YOUR INSTRUCTIONS — Exactly those lines that run from the one containing "Contact Us (138, 1808)" through the last line of the entries below should be printed, and no others.

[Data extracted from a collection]
· · · ·

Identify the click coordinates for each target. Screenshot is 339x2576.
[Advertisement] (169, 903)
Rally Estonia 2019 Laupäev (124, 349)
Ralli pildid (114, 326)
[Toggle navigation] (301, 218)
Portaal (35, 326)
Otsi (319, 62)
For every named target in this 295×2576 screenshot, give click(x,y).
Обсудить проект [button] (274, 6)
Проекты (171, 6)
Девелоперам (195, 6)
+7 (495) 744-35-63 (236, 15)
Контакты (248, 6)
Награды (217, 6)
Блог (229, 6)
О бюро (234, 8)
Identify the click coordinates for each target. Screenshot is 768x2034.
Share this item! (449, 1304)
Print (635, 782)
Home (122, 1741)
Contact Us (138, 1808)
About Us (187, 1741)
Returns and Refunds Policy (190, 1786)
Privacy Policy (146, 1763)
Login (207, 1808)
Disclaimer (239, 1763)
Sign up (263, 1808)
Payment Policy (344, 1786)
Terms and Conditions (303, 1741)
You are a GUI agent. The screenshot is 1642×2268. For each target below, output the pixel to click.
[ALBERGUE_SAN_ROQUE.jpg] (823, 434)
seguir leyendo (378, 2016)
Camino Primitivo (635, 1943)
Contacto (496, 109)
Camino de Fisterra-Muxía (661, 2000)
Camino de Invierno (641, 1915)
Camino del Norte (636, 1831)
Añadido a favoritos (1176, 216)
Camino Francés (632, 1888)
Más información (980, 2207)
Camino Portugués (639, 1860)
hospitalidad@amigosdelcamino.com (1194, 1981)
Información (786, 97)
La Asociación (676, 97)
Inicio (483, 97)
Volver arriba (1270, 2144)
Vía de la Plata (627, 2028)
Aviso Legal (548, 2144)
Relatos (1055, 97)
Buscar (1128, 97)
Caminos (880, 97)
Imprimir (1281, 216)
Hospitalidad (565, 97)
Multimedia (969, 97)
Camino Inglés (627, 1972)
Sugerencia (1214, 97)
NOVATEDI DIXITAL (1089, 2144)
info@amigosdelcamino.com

· · · ·

SOLUTION TO THIS EXERCISE —
Contact Us (138, 1808)
About Us (187, 1741)
Returns and Refunds Policy (190, 1786)
Privacy Policy (146, 1763)
Login (207, 1808)
Disclaimer (239, 1763)
Sign up (263, 1808)
Payment Policy (344, 1786)
Terms and Conditions (303, 1741)
You are a GUI agent. The screenshot is 1642×2268. For each target below, output the pixel to click.
[ALBERGUE_SAN_ROQUE.jpg] (823, 434)
seguir leyendo (378, 2016)
Camino Primitivo (635, 1943)
Contacto (496, 109)
Camino de Fisterra-Muxía (661, 2000)
Camino de Invierno (641, 1915)
Camino del Norte (636, 1831)
Añadido a favoritos (1176, 216)
Camino Francés (632, 1888)
Más información (980, 2207)
Camino Portugués (639, 1860)
hospitalidad@amigosdelcamino.com (1194, 1981)
Información (786, 97)
La Asociación (676, 97)
Inicio (483, 97)
Volver arriba (1270, 2144)
Vía de la Plata (627, 2028)
Aviso Legal (548, 2144)
Relatos (1055, 97)
Buscar (1128, 97)
Caminos (880, 97)
Imprimir (1281, 216)
Hospitalidad (565, 97)
Multimedia (969, 97)
Camino Inglés (627, 1972)
Sugerencia (1214, 97)
NOVATEDI DIXITAL (1089, 2144)
info@amigosdelcamino.com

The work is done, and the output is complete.